Committed to Workplace Fairness
Have you been treated differently than other workers due to your race or gender at your workplace? Have you been denied overtime wages for the hours worked in excess of 40 hours per week? Or have you been terminated because you took FMLA leave for health reasons?
Our team at O’Hara Law Firm is committed to workplace fairness by representing employees in employment matters throughout Texas. We have helped employees in different industries secure their rights and to be compensated for unlawful employment actions taken against them. We give each case the time and attention it deserves.
We deal with a broad range of labor and employment law issues, including, but not limited to:
- Discrimination: Federal law makes it illegal to discriminate against employees based on a few protected categories, such as race, sex, age, disability, religion, and national origin. If you are treated differently or are discriminated against at your workplace based on any of these categories, you may have a discrimination claim. A successful discrimination claim may entitle you to back pay, front pay, lost benefits, compensatory and punitive damages, and attorney’s fees and costs.
- Retaliation: Your employer cannot retaliate against you for engaging in a protected activity. Examples of “protected activities” may be making a complaint about an ongoing issue, or reporting a health or safety hazard at your workplace. Retaliation, in such a case, may include any adverse employment actions by your employer, such as termination or demotion from your job role.
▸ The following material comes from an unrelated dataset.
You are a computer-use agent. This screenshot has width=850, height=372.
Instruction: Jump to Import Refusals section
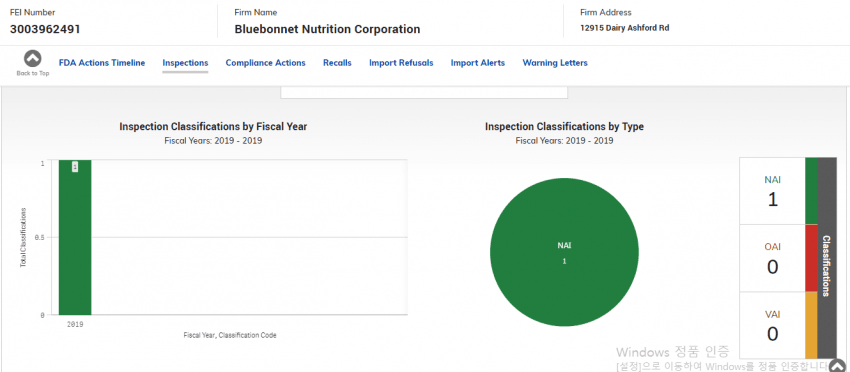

- Sexual harassment: Generally speaking, sexual harassment can be defined as any unwelcome or inappropriate sexual remarks or physical advances in the workplace. If you experience sexual harassment at your workplace or endure such offensive conduct to ensure continued employment, you may have a sexual harassment claim.
- Wrongful termination: Wrongful termination involves firing an employee because she reported an unlawful workplace practice or unsafe working condition, or in retaliation for complaining about discrimination, payment of wages, or any other policy or practice of her employer that is against the law.